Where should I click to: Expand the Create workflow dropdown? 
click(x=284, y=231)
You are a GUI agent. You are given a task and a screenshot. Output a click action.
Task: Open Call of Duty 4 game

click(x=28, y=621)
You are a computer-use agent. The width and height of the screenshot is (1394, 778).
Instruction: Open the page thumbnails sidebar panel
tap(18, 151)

--

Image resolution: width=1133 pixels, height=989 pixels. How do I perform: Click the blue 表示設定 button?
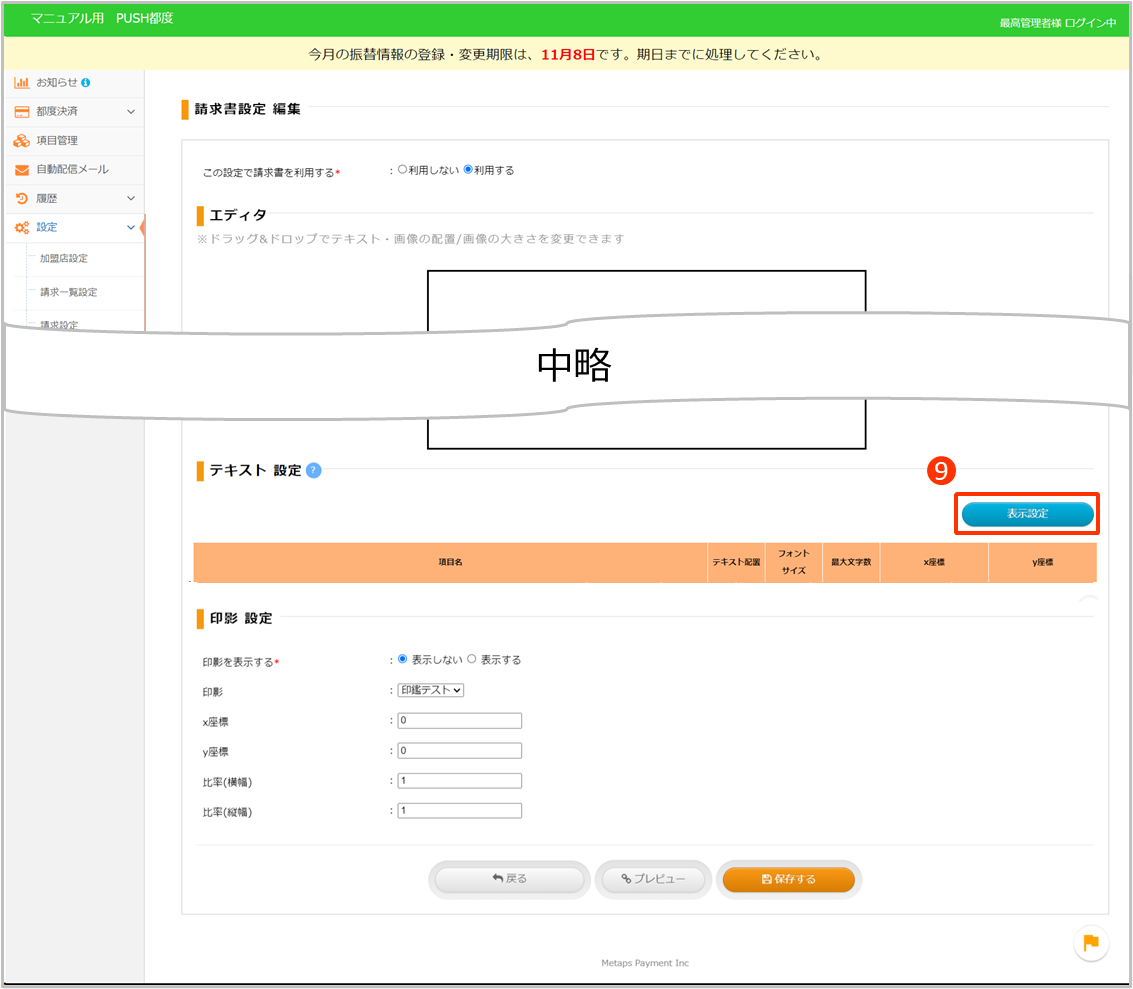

## [AIM]
Rewrite the part of the listing that opens with the line containing "Where should I" and closes with the line containing "tap(18, 151)", swapping "dropdown" for "drop-down menu" and leaving everything else as it is.

## [CORRECT RESPONSE]
Where should I click to: Expand the Create workflow drop-down menu? 
click(x=284, y=231)
You are a GUI agent. You are given a task and a screenshot. Output a click action.
Task: Open Call of Duty 4 game

click(x=28, y=621)
You are a computer-use agent. The width and height of the screenshot is (1394, 778).
Instruction: Open the page thumbnails sidebar panel
tap(18, 151)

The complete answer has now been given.